The consumer discretionary sector is the most shorted in the S&P 500. Seeing so many big investors betting against the sector is noteworthy. Consumer discretionary stocks are the third best performing of the 11 S&P 500 sectors this year. High short activity indicates many investors think they can profit from a coming fall.

“Short sellers are largely holding tight to their bets against consumer discretionary stocks, wagering that persistently high inflation and interest rates will significantly hinder consumer demand,” says a report by Brian Scheid and Annie Sabater for S&P Global Market Intelligence.

S&P 500 Shorts Soar In Consumer Discretionary

The S&P 500 Consumer Discretionary Select Sector SPDR ETF (XLY) is up 30.6% just this year. That big gain naturally makes it a target for short sellers who profit from falling stock prices.
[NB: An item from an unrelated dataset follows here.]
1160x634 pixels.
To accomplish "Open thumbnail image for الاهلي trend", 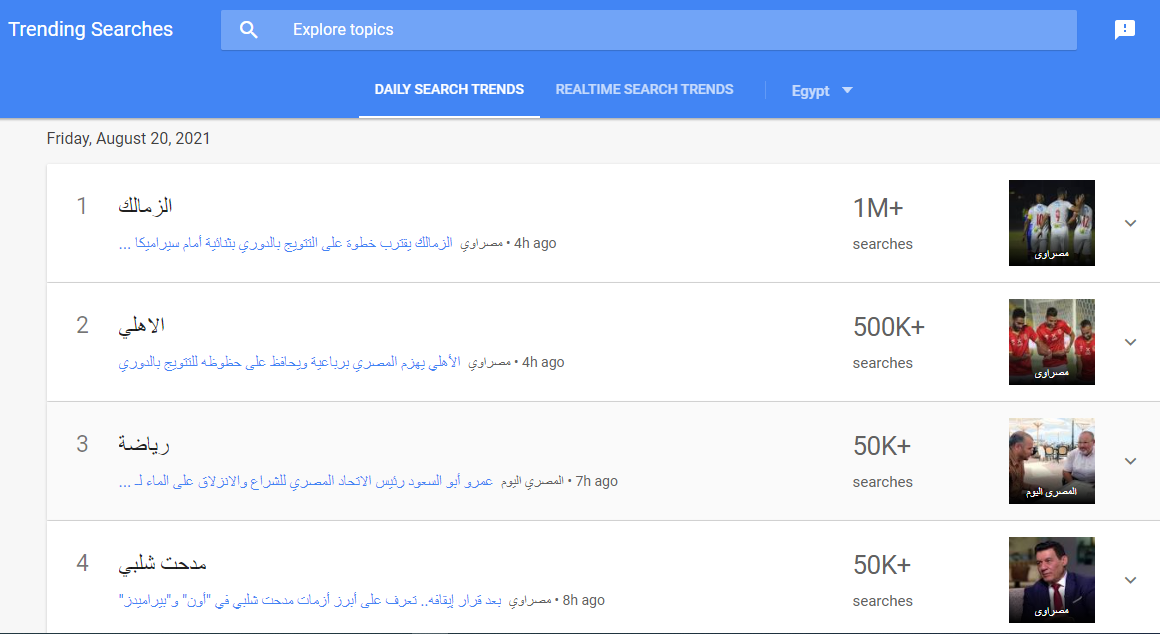I will coord(1051,342).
True, the Communications Services Select Sector SPDR (XLC) is the best S&P 500 sector this year, up 40.5%. And tech stocks are a close second with their 40% rise. But who’s crazy enough to short the “Magnificent Seven” stocks in those sectors that are dominating the market.

Consumer discretionary stocks, therefore, attract attention. Especially if a recession does materialize as bond investors still fear.

“Throughout all major U.S. stock exchanges, short interest in the consumer discretionary sector was 5.25%, the most shorted sector,” S&P Global said. “Consumer discretionary has been the most shorted U.S. stock sector for 18 months.”

Half of the 10 most-shorted S&P 500 stocks are in the consumer discretionary sector. And not all of their stocks are doing all that great. The 10 stocks, on average, are up 17.8%, lagging the S&P 500.

But short sellers are still finding juicy opportunities.

Looking At The Big S&P 500 Shorts

Feeling preppy? Short sellers aren’t. Nearly 15% of Ralph Lauren shares are controlled by the shorts. That’s the most shorted stock in the S&P 500.

It’s been a costly move, though. Shares of the high-end apparel maker are up nearly 25% this year so far. Analysts are expecting healthy profit growth of more than 12% this year. And the stock yields an additional 2.3%.

Short sellers’ bet against Paramount is another story. The restructuring media giant’s stock is languishing this year as it comes back from being a meme phenomenon in 2021. The stock is down roughly 8% this year. Analysts think the company’s profit will fall 63% in 2023 as it attempts to fix itself amid a writers’ and actors’ strike.

Short sellers aren’t always right. Many are losing their bets against meme stocks this year. But when big investors are so certain big S&P 500 stocks will fall, it’s worth paying attention.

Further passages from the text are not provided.